- **Task details**: Select all lines holding the word "will" from the entries that follow.

- **Supplied material**:
....................

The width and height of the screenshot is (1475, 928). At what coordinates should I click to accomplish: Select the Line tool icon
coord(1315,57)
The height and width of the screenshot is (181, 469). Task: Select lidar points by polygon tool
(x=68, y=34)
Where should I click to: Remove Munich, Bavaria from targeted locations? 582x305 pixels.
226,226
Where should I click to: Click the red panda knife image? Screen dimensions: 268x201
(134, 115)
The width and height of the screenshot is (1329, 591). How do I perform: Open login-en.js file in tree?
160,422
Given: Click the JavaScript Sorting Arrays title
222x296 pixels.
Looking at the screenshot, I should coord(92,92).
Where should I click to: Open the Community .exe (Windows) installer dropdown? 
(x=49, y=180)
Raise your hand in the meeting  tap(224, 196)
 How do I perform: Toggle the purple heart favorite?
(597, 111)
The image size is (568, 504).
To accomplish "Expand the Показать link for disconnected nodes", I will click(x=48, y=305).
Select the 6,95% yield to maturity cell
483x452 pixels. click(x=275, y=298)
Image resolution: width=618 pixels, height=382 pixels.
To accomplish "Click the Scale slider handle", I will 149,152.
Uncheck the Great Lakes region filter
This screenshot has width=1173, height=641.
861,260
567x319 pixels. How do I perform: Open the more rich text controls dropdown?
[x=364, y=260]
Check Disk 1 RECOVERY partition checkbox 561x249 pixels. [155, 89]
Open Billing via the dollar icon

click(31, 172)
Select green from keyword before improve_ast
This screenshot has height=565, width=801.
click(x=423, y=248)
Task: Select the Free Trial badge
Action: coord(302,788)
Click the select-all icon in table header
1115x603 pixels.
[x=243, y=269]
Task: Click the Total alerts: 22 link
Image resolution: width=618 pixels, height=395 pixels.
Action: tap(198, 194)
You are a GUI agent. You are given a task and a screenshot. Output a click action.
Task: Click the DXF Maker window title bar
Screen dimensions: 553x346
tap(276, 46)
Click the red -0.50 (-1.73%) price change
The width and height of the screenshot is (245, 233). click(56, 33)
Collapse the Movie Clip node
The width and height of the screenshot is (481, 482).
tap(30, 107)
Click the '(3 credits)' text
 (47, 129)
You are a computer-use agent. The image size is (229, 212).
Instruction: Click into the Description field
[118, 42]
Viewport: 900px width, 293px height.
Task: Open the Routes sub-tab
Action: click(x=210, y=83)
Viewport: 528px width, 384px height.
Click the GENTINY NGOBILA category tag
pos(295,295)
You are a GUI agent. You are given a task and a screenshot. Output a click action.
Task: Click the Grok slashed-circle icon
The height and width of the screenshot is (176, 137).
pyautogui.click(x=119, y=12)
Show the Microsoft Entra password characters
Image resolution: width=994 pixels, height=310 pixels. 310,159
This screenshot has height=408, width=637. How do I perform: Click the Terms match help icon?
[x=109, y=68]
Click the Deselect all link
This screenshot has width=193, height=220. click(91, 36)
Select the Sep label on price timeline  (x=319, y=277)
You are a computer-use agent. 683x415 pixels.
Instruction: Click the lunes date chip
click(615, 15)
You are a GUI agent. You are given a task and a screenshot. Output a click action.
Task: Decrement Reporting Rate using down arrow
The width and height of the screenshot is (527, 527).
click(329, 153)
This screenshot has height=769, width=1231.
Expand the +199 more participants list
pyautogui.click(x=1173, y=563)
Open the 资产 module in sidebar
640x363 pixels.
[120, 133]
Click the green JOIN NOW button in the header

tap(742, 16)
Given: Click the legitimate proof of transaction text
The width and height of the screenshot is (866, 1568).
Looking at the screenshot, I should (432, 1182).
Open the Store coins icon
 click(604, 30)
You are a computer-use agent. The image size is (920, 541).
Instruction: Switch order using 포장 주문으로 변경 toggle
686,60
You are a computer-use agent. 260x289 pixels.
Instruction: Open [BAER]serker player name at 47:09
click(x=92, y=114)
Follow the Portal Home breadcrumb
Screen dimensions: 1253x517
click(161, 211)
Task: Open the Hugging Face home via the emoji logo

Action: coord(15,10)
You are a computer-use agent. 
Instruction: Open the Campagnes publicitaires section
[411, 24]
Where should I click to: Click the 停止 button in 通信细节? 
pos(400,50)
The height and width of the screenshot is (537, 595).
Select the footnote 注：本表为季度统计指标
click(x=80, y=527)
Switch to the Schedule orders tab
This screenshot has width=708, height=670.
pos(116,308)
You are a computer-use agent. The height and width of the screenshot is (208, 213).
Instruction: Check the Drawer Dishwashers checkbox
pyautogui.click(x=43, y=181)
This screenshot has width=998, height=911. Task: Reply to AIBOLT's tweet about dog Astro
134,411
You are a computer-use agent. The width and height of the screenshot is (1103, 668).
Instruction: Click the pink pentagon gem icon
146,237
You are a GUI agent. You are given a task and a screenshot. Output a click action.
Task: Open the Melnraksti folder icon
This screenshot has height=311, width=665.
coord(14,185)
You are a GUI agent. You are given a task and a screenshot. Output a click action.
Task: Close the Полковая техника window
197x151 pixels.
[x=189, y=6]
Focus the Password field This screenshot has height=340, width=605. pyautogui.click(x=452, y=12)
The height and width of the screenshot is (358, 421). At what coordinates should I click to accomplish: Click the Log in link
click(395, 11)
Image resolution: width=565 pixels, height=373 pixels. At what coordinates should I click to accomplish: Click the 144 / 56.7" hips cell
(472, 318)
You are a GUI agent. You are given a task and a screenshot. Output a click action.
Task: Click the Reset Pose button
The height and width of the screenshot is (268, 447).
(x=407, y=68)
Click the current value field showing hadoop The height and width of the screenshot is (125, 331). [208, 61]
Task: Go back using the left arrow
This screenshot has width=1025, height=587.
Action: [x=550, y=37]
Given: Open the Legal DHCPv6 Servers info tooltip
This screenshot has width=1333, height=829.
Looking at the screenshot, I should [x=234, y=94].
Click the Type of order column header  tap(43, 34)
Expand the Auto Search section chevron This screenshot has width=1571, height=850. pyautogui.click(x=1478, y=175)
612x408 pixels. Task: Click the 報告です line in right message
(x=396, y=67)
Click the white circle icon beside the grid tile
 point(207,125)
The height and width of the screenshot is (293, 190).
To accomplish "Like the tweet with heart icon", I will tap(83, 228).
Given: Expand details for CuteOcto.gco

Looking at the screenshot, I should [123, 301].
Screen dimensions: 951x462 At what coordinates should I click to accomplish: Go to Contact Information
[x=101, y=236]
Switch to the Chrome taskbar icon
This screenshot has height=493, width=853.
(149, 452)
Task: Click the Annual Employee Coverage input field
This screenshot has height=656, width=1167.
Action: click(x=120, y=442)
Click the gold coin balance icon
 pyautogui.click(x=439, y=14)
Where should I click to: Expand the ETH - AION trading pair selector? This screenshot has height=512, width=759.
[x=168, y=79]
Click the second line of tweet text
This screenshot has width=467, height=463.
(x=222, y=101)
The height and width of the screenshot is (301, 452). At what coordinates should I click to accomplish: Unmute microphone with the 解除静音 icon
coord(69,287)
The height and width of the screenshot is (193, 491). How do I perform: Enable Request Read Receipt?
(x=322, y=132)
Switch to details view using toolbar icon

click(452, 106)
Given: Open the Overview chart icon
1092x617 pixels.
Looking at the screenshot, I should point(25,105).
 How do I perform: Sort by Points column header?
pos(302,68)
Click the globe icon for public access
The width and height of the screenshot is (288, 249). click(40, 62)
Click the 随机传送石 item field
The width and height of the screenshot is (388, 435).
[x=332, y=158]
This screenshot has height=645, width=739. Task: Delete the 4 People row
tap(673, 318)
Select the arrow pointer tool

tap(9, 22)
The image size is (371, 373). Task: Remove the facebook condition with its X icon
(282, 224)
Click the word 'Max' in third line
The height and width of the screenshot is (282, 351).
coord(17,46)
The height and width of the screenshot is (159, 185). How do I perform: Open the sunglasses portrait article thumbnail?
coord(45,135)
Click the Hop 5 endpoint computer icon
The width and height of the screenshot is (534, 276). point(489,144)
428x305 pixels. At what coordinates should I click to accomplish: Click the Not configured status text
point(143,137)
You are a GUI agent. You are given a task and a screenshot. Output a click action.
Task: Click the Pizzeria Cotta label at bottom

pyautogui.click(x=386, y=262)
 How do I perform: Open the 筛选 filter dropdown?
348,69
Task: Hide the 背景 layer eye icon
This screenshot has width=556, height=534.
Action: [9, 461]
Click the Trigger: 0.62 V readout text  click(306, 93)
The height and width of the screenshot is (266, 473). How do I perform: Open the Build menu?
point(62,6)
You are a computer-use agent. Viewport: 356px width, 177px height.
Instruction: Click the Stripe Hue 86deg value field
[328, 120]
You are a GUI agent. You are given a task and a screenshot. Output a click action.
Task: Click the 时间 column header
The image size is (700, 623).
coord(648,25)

....................

- **Response for this exercise**:
To accomplish "Expand the Показать link for disconnected nodes", I will click(x=48, y=305).
To accomplish "Click the Scale slider handle", I will 149,152.
To accomplish "Like the tweet with heart icon", I will tap(83, 228).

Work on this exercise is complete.